This must have been because the world-famous
lady appreciated that I had recognized her worth early, and had now and
then written something that she liked to see written. I don't remember
anything more than this. But I do remember my first encounter with her.
She had many times kindly invited me to Rungstedlund.
Once I had to go to Copenhagen, and I asked her if I might come on such
and such a day and bring with me my teen-age daughter. She was nineteen.
It turned out that I was quite welcome to do so.
I asked at Gyldendal [her Danish publisher]
what they thought I could take along as a gift for the famous author.
"That's very easy to answer;" said the publishers,
"It's a choice between a tub of oysters or a medieval sword."
Well, I simply chose to take Charlotte along.
Karen Blixen came out on the step. She was painfully thin, slenderly clad
in black from head to toe--in a way, dressed in pain from within. She greeted
us gracefully with her tiny welcoming hands and bid us come in.
She was doing without her dear secretary.
She busied herself with the tea. On the table stood a marvelous cake.
"Just as we had in my days as a young girl
at the dear old manor house."
It was a little mountain of rich pastry sprinkled
with sugar. The plate took up nearly the whole tea table.
"I ordered the cake as soon as I heard
that your young daughter was going to honor me with a visit," she said.
"Will you slice it, Charlotte? My hands aren't strong enough."
Just at a side-glance, it seemed hopeless
that anyone could slice it. The baroness gestured toward the dish.
Anyway, the two women started to chat.
I felt left out, like a clumsy, melancholy
elephant. But I watched and listened. The author showed off her things.
Termite-scarred items from Africa. The rooms. The garden.
And she talked and talked.
The best story that I can even dare try to reproduce convincingly was
about her uncle Lars Dinesen. It took place at Katholm.
"So, you see, Uncle had gone along to Saint Petersburg"
(she didn't think for a second that anyone could call the city Petrograd
or Leningrad), "at the time when Princess Dagmar was due there for her
wedding with the son of the Tsar.
"He was in the royal guard and very handsome, according
to him, dark and sturdy ('sturrrrdy'); therefore he was one of the officers
ordered to accompany her, although he wasn't titled ('taahtled'). He never
forgot it. And he talked a lot about it even many years later. The trip
took place, you know" (did we?), "in 1866, when the princess was nineteen
years old.
She glanced at the red-haired young woman
who was struggling again with the gigantic cake.

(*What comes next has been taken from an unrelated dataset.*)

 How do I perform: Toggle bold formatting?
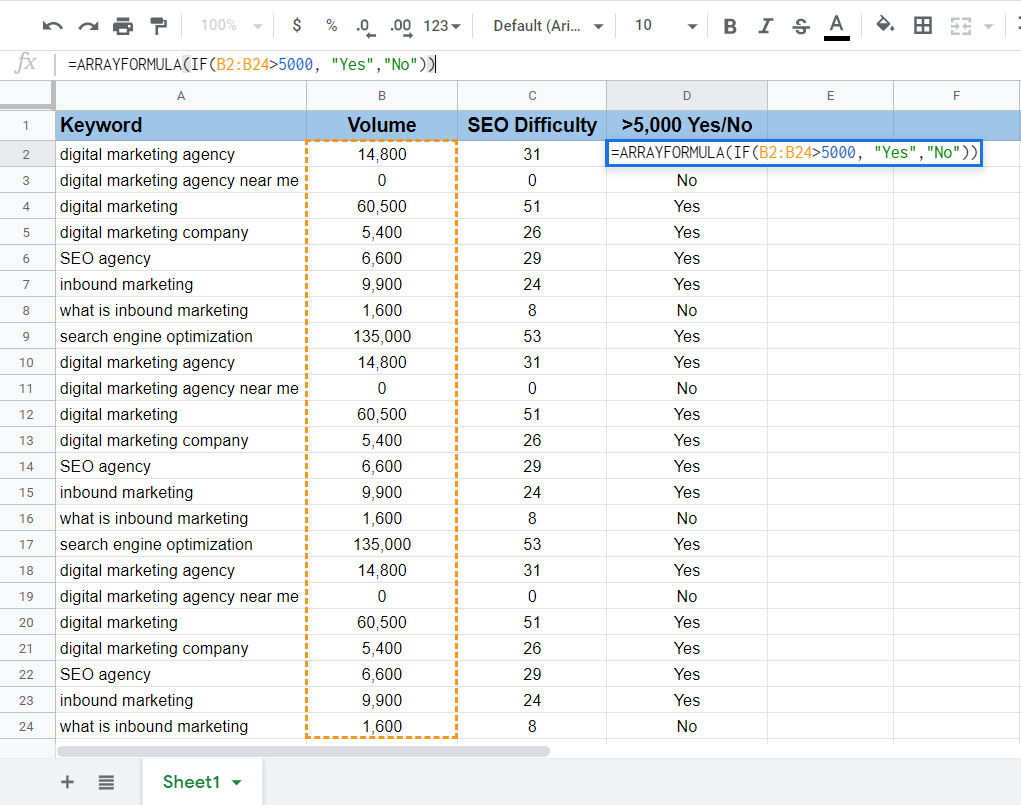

"Your elders ('ayuhlders')," she whispered next.
She was gazing back over hundreds of years.
"You see, it was a custom in the family to call
Uncle Lars ('Layerss') 'Liar-Layerss,' and this was not very nice. He wasn't
lying. But what he said was probably not always completely true.
"I can remember that, at the dinner table one summer
at Katholm, he talked about this enormous event in his life, about the
feasts and the balls and the magnificent court of the Tsar there in Saint
Petersborg.
"My aunt was sometimes a little skeptical when he
launched into the story."
Just then Karen Blixen got up busily and moved
gracefully but with a little trouble around the room. She turned and threw
out:
"But to tell the truth . . . ."
Nothing more.
I recognized the drill. The story is everything,
she had once written.
"Slice yourself a little more cake, my friend,"
she said, and sat down.
A few drops fell on the tea table. The cups
were thin, and there was very strong tea in the pot. We were again back
at the dinner table at Katholm; she conjured us there with a little sigh.

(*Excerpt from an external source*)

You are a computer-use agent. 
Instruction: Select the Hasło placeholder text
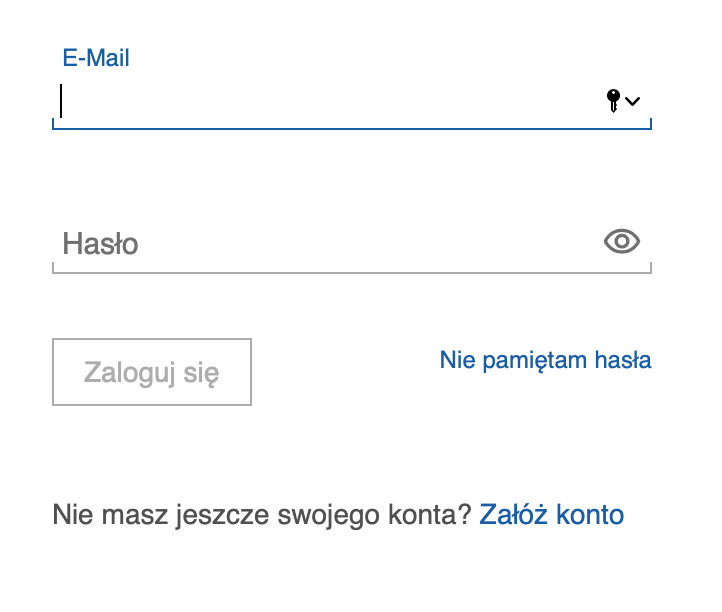pyautogui.click(x=100, y=244)
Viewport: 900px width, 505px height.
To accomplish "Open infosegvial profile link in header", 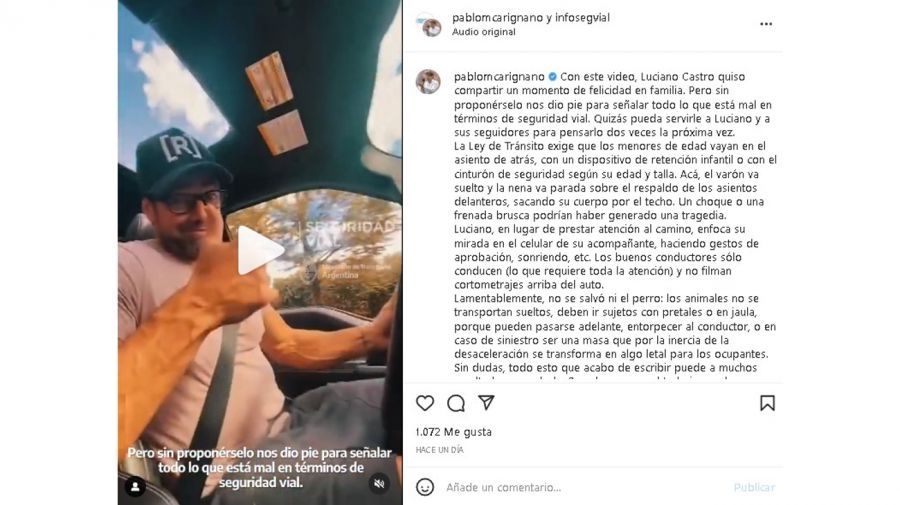I will click(582, 18).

"Uncle Lars said that at one feast in the Winter
Palace they had caviar. Do you like caviar?"
The girl was unable to answer. I ventured
to say that I myself liked it. She looked at me with deep burning dark
eyes.
"Do you have any idea, Jens Kruuse, what I can eat?

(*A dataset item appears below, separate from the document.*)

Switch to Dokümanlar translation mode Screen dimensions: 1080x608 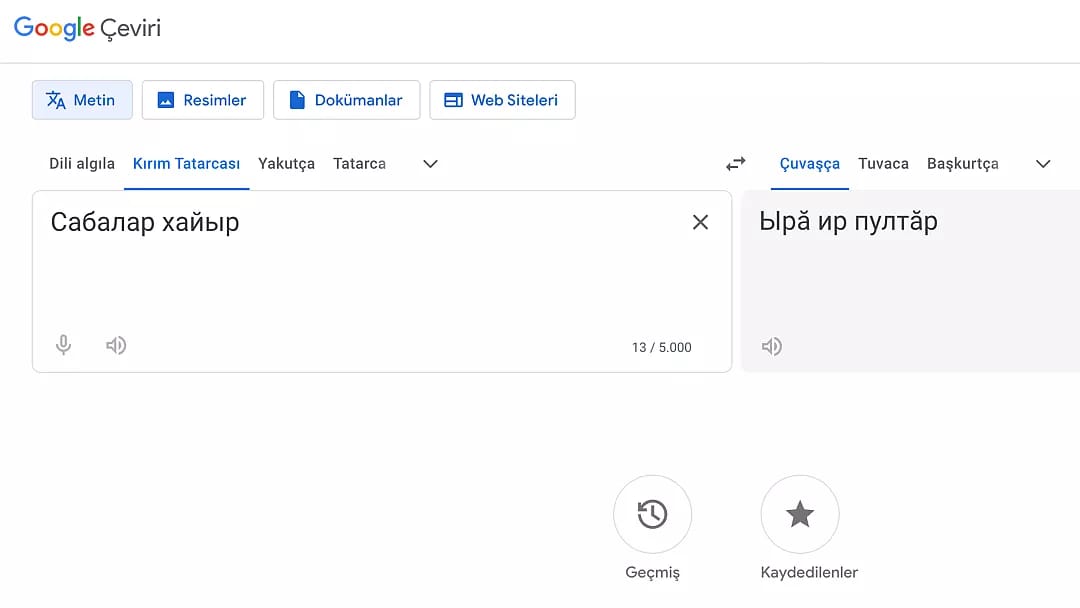coord(346,100)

I can only tolerate oysters."
I offered a few ineffectual comments, and
then we were off again to the dinner table in the aforementioned rural
castle.
"Well, Uncle Layerss said that there was a gigantic
tub full to the brim with masses ('mahsses') of caviar.
"My aunt was sitting at the other end of the table.
She interrupted him sharply:
"'No, Lars, that can't be. How in the world did
they manage to get it into the hall?'"
The storyteller allowed her story to sink
in without giving us her uncle's answer about whether the story was true
or not. For her it was simply a triumph; and when we were leaving and her
tiny black figure was disappearing from our backward glances from the step,
we learned more about the truth than before.
"Do you want to know what Uncle Layerss quite calmly
replied?," she said. "He answered, 'Six Africans'."
Note: The anecdote about Karen Blixen appeared originally in the series of articles "Digtere: Mennesker at møde . . . "[Authors: People worth meeting], in which Kruuse also wrote about Zakarias Nielsen, Paul Valéry, Rifbjerg, Bjørnvig, Inger Christensen, Erik Aalbæk Jensen, Vilhelm Moberg and André Malraux.